Task objective :: Please write out the passage of the Toronto neighborhoods notebook from "### For this" up to and including "of postal codes.", word for word.

# Peer-graded Assignment: Segmenting and Clustering Neighborhoods in Toronto - Part 1

### For this assignment, you will be required to explore and cluster the neighborhoods in Toronto.

1. Start by creating a new Notebook for this assignment.
2. Use the Notebook to build the code to scrape the following Wikipedia page, https://en.wikipedia.org/wiki/List_of_postal_codes_of_Canada:_M, in order to obtain the data that is in the table of postal codes.
3. Transform the data into a pandas dataframe.


#### I'm using here the Beautiful Soup package for parsing HTML. More infos here: http://beautiful-soup-4.readthedocs.io/en/latest/

In [1]:
import numpy as np # library to handle data in a vectorized manner
import pandas as pd # library for data analsysis
import requests # library to handle requests
from urllib.request import urlopen
from bs4 import BeautifulSoup # BeautifulSoup library to parse HTML input


In [2]:
# Extract data from Wikipedia
wiki_url = 'https://en.wikipedia.org/wiki/List_of_postal_codes_of_Canada:_M'
page = requests.get(wiki_url).text


In [3]:
soup = BeautifulSoup(urlopen(wiki_url))

Raw records ::

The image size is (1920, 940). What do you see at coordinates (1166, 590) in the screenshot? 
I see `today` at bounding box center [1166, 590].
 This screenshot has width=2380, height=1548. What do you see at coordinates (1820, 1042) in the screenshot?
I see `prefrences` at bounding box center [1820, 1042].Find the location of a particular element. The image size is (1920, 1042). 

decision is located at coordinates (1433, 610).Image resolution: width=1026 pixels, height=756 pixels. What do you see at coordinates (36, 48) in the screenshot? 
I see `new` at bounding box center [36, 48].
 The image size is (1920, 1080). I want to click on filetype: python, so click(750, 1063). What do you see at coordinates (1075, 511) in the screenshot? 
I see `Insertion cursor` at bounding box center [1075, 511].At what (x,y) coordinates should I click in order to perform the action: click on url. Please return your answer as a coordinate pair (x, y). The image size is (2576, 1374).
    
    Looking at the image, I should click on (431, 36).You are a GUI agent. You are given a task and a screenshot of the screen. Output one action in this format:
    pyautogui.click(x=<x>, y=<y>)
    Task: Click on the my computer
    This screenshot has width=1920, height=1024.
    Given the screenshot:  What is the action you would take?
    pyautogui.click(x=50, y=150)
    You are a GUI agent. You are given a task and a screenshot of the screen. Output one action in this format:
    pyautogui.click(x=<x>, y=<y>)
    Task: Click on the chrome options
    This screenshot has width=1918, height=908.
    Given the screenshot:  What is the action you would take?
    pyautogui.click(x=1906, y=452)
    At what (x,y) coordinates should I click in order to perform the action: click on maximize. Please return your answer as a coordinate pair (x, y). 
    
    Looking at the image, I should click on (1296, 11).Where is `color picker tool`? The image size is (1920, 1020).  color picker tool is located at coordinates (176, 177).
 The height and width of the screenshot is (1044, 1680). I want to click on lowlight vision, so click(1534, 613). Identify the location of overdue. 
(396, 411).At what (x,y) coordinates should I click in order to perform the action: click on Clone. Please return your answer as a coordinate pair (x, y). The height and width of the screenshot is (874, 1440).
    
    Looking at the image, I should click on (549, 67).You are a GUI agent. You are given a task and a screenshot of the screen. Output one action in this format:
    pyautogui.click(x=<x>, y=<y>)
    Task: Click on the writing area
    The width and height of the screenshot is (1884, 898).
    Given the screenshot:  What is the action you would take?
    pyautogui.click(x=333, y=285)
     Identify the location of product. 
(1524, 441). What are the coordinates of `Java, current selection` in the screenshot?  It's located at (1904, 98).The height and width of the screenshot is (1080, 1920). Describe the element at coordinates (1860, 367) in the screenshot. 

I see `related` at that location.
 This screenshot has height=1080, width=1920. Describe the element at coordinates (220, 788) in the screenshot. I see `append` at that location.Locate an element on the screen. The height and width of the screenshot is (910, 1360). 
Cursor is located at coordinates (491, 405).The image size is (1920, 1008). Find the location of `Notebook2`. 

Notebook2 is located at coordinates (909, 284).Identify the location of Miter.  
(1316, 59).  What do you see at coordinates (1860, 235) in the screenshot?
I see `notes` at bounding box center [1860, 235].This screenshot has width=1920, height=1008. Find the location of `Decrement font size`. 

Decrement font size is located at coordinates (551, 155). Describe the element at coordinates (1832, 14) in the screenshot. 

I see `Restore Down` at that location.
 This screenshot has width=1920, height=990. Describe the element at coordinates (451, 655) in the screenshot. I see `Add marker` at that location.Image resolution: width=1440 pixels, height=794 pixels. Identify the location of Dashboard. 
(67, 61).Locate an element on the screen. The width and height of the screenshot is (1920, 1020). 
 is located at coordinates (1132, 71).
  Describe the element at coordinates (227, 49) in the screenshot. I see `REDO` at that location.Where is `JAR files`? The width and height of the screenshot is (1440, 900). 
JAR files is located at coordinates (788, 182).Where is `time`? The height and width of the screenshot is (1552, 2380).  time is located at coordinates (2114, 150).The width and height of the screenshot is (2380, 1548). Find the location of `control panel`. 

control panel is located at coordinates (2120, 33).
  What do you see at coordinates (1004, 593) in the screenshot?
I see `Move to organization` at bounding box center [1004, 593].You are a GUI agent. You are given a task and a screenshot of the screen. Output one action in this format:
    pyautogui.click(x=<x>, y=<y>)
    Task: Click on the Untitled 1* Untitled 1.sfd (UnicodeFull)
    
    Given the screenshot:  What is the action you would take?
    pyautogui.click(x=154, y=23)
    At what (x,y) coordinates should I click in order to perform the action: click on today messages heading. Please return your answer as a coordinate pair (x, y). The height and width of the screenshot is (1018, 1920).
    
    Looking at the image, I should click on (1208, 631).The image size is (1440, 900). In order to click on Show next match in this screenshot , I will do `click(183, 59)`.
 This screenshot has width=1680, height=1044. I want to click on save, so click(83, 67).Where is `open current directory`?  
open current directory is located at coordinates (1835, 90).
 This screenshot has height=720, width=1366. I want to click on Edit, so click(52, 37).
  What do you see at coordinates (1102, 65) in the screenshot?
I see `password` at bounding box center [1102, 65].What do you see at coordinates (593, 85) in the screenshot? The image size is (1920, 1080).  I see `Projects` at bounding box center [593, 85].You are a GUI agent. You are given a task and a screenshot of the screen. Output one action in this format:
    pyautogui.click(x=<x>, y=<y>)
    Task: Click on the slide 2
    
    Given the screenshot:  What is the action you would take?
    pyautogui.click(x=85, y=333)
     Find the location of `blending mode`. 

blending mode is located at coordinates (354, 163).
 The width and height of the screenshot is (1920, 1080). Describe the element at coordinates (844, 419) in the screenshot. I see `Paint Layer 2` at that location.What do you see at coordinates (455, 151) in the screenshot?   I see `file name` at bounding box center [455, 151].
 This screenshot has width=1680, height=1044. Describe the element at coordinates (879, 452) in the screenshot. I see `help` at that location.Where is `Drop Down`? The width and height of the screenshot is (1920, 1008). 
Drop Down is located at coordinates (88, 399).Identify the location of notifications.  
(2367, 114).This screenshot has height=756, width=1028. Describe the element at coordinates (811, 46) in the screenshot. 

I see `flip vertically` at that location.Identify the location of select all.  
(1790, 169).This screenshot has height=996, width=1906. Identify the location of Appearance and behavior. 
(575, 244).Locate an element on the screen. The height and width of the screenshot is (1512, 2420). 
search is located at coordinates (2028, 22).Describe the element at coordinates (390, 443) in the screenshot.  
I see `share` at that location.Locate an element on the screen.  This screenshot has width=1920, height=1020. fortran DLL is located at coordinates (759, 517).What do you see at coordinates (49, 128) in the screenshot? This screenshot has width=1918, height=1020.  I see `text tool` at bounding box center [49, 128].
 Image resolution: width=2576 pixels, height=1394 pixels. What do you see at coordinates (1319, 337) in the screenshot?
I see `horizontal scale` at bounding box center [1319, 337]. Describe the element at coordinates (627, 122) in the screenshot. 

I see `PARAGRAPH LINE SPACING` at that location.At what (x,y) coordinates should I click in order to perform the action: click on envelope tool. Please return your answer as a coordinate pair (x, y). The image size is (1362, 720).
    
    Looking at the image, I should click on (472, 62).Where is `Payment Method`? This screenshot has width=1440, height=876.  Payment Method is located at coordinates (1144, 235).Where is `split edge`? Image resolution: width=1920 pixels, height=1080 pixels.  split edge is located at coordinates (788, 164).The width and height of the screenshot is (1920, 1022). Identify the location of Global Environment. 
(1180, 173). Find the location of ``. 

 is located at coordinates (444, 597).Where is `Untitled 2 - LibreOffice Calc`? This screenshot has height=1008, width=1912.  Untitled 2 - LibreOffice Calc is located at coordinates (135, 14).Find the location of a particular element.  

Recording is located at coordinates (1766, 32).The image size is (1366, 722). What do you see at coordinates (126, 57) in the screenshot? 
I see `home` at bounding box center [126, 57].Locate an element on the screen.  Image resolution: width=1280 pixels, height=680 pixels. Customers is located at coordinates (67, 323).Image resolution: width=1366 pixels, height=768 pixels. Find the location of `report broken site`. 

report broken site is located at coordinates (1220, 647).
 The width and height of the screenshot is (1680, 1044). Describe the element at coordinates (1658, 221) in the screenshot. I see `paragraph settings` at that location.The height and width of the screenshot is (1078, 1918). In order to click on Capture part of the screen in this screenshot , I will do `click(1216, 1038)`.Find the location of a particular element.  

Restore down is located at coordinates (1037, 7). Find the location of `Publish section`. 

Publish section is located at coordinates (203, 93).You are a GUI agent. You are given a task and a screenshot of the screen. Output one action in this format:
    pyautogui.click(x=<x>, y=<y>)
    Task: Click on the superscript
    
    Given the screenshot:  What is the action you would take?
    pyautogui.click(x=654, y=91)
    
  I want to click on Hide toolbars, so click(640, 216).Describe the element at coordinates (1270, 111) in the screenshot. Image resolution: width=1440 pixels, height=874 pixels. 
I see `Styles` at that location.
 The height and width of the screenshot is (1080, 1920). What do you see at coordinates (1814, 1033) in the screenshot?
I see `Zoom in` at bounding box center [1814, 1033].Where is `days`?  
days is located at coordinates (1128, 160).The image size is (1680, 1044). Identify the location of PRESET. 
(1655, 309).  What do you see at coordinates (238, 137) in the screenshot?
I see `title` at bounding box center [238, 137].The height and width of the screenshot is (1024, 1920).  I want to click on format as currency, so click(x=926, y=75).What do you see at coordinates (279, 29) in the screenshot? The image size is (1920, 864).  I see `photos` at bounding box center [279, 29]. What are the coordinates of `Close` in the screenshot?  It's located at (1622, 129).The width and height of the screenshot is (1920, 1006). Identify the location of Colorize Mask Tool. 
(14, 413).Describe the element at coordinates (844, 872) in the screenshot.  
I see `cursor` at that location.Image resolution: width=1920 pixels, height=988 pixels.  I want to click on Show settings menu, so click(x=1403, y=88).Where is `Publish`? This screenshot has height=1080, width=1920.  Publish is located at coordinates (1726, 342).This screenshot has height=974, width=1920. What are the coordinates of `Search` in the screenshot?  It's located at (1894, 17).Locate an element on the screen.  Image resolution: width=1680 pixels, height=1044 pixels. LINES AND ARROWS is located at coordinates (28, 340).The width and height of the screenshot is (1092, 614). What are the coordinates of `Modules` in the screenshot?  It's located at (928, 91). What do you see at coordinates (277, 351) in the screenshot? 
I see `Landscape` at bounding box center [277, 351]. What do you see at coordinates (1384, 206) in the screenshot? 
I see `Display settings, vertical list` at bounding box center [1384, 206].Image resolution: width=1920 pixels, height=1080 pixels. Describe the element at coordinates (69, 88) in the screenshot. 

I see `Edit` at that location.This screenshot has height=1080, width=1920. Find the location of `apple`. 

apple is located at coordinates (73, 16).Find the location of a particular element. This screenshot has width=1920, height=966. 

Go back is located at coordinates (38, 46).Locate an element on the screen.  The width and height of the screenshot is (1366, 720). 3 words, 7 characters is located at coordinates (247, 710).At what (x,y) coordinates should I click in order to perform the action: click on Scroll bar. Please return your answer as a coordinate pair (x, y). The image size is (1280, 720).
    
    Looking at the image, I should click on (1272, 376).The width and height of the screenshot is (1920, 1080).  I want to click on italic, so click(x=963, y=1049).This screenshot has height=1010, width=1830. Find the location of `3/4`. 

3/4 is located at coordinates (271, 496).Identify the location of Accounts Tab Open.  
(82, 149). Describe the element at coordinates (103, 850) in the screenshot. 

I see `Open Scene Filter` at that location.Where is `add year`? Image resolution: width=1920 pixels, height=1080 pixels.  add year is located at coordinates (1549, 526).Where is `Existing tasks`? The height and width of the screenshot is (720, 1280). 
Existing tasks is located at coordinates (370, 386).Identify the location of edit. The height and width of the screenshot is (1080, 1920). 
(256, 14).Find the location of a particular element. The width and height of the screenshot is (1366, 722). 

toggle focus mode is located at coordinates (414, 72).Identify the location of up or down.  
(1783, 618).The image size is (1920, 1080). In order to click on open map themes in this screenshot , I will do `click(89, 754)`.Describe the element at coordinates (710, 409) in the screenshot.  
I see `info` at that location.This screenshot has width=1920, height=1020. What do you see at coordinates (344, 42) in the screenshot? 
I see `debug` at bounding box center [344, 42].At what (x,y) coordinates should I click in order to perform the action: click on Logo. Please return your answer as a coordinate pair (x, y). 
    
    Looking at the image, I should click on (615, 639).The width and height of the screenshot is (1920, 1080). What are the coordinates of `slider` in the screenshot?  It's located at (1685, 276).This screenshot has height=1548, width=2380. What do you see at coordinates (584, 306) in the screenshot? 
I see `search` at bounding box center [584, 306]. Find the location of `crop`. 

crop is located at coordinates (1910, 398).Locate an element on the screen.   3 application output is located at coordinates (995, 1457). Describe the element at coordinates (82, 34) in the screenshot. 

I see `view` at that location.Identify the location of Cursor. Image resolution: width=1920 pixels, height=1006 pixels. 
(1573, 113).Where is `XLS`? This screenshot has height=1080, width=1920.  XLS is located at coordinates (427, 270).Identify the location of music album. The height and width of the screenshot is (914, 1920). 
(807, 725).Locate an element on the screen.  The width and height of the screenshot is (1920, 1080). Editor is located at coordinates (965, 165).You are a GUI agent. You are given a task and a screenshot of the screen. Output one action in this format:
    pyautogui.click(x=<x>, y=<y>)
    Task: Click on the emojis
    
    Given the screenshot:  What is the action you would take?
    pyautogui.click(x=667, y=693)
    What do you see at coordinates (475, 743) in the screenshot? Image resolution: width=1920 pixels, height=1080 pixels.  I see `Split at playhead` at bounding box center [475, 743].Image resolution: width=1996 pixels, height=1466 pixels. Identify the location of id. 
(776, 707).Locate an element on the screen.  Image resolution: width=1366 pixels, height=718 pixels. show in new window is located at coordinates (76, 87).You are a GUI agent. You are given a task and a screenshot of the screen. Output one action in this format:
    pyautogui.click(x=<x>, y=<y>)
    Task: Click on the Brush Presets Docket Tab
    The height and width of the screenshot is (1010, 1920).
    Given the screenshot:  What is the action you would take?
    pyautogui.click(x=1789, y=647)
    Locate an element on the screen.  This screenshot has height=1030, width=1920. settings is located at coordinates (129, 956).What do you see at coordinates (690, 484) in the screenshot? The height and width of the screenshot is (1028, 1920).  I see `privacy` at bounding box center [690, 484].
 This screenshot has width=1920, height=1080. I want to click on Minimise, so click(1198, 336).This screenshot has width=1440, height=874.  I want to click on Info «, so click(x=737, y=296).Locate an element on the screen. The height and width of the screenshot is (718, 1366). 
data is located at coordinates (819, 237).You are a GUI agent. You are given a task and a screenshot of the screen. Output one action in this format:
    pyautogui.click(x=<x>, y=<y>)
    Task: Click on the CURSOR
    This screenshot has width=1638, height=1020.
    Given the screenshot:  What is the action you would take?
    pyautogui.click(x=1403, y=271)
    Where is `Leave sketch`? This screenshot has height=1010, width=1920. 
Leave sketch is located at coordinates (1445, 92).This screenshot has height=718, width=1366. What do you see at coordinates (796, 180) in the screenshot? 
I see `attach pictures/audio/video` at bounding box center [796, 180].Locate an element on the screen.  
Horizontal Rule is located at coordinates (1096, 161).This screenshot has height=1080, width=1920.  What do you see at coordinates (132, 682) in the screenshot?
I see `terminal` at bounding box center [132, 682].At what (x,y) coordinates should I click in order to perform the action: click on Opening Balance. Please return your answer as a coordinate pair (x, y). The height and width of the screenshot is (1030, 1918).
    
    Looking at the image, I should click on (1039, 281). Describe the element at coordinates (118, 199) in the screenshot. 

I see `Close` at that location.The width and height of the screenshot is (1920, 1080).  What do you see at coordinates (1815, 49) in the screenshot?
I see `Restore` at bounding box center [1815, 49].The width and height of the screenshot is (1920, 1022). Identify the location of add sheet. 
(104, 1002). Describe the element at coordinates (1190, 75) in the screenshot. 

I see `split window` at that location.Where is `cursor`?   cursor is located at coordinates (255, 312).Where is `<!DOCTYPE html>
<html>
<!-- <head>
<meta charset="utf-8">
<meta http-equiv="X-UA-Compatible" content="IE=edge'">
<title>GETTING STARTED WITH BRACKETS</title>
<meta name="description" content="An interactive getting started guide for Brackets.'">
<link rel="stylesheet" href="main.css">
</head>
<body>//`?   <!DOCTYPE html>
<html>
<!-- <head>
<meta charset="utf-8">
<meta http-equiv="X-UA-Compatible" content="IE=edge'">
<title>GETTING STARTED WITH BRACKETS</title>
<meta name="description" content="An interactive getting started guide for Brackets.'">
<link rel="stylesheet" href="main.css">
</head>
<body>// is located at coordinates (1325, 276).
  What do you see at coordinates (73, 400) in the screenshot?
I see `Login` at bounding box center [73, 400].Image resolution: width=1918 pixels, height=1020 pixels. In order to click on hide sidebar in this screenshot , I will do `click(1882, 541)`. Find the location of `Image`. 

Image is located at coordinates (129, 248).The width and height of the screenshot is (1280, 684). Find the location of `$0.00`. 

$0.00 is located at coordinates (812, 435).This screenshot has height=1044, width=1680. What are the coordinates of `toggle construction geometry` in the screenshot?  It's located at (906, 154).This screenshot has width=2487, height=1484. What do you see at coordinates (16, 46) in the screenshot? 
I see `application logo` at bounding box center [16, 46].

Task output ::
### For this assignment, you will be required to explore and cluster the neighborhoods in Toronto.

1. Start by creating a new Notebook for this assignment.
2. Use the Notebook to build the code to scrape the following Wikipedia page, https://en.wikipedia.org/wiki/List_of_postal_codes_of_Canada:_M, in order to obtain the data that is in the table of postal codes.